YOUR ASSIGNMENT -
Images are not wanted; transcribe the rest of the listing exactly.

RECORDS FOR THIS EXERCISE -
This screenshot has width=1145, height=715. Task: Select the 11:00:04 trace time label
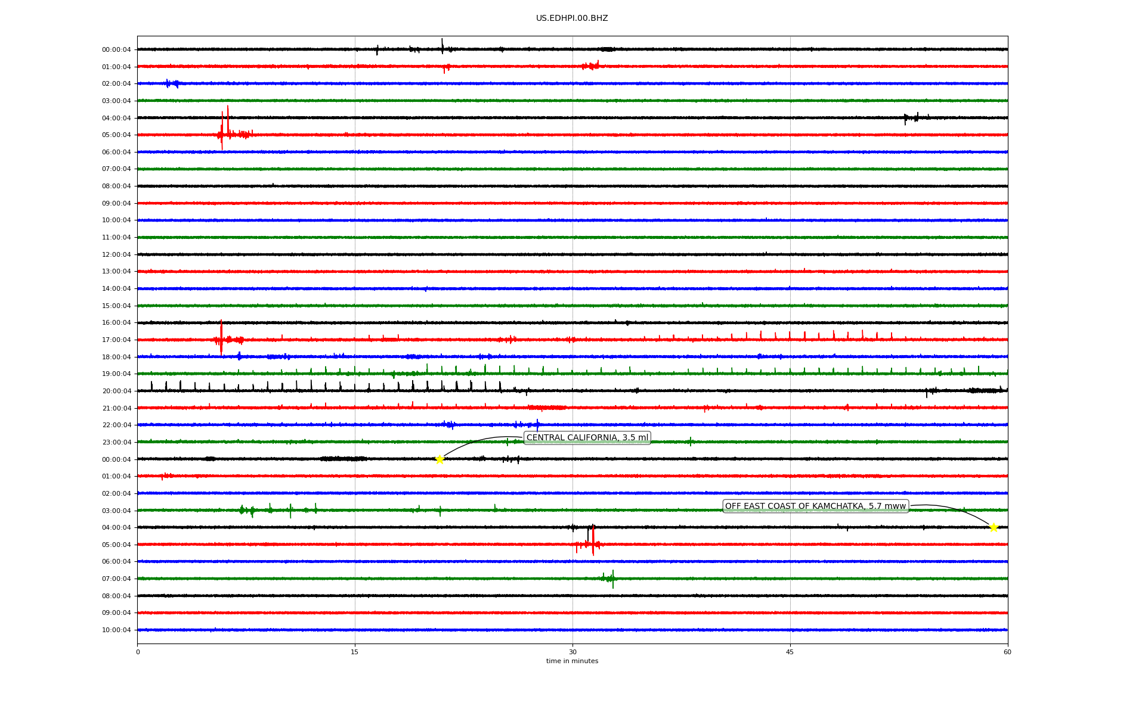[x=116, y=238]
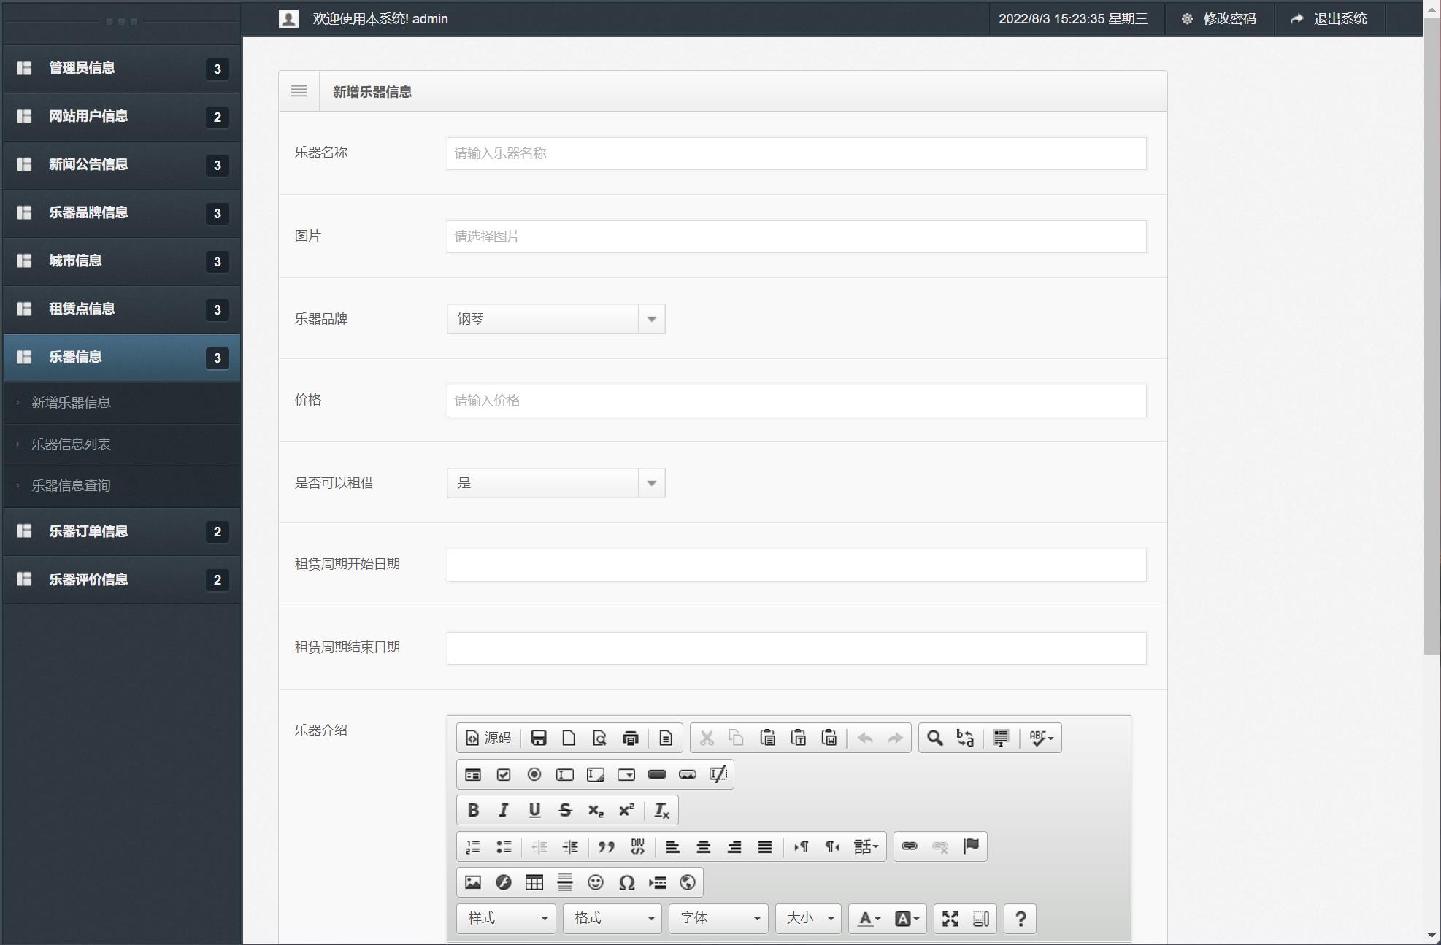Viewport: 1441px width, 945px height.
Task: Open the 字体 font dropdown in the editor
Action: point(718,919)
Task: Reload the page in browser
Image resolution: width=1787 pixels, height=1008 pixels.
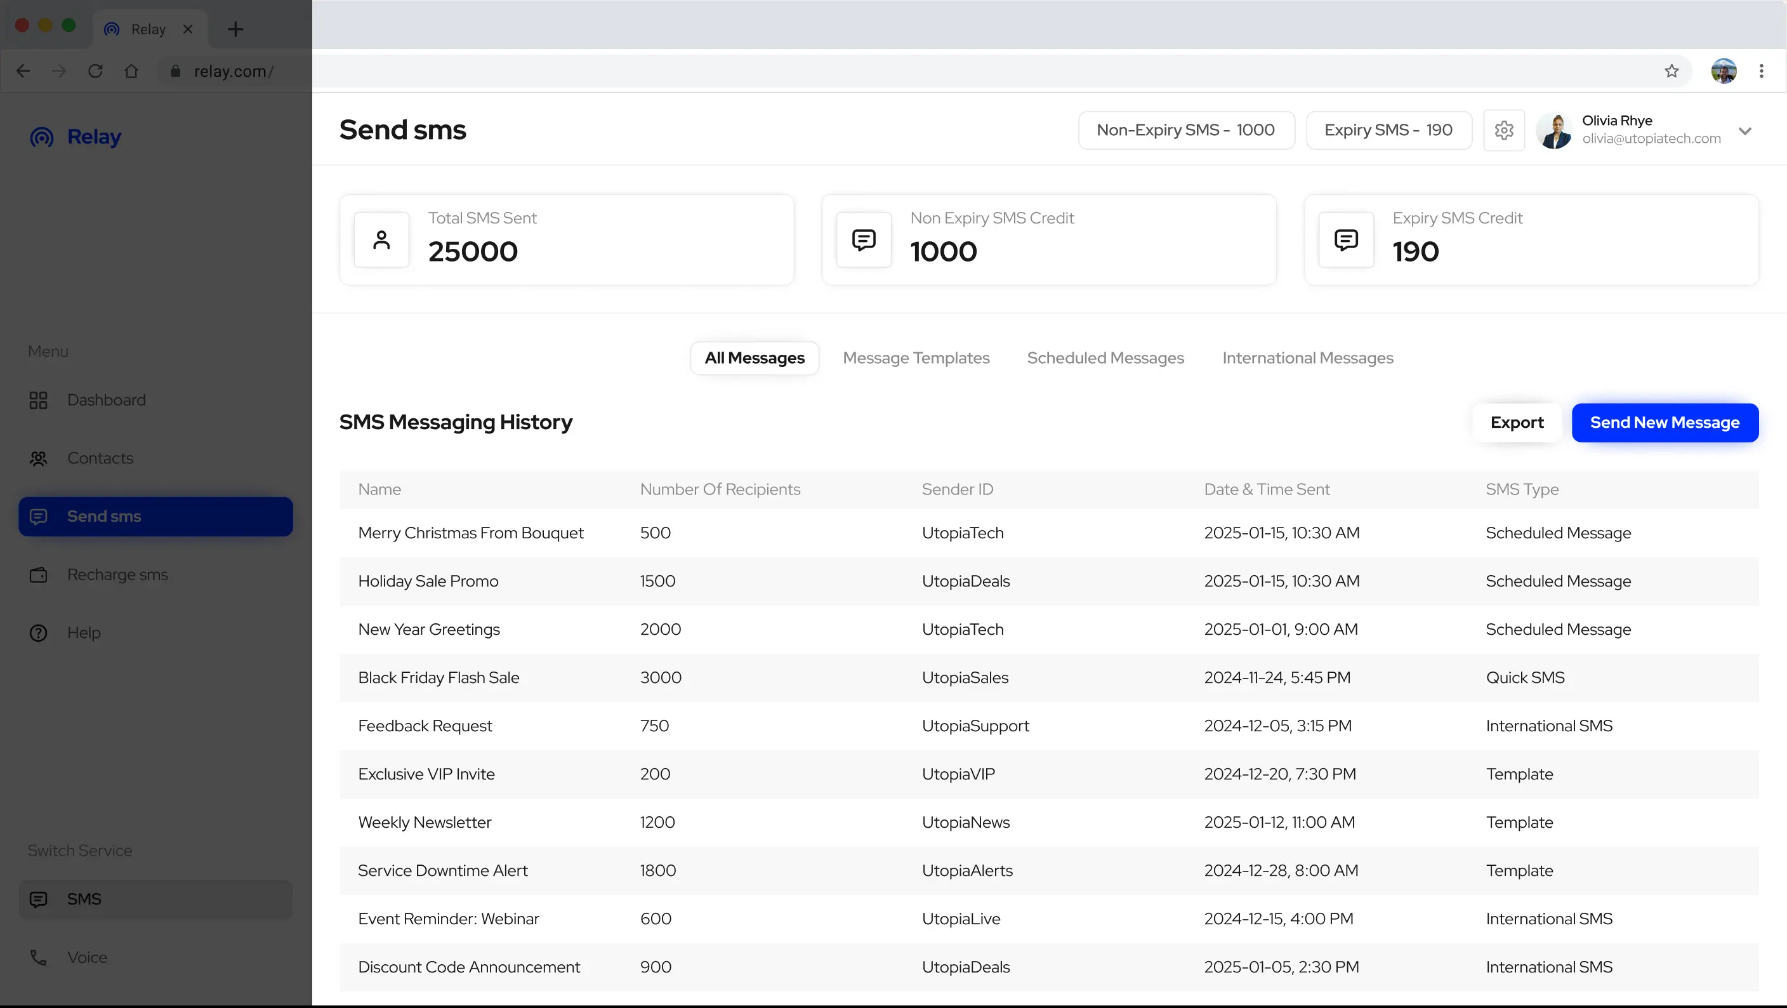Action: coord(95,71)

SOLUTION -
This screenshot has width=1145, height=715. Task: Select the 11:00:04 trace time label
[x=116, y=238]
Viewport: 1441px width, 945px height.
Task: Open the 字体 font dropdown in the editor
Action: point(718,919)
Task: Reload the page in browser
Image resolution: width=1787 pixels, height=1008 pixels.
Action: coord(95,71)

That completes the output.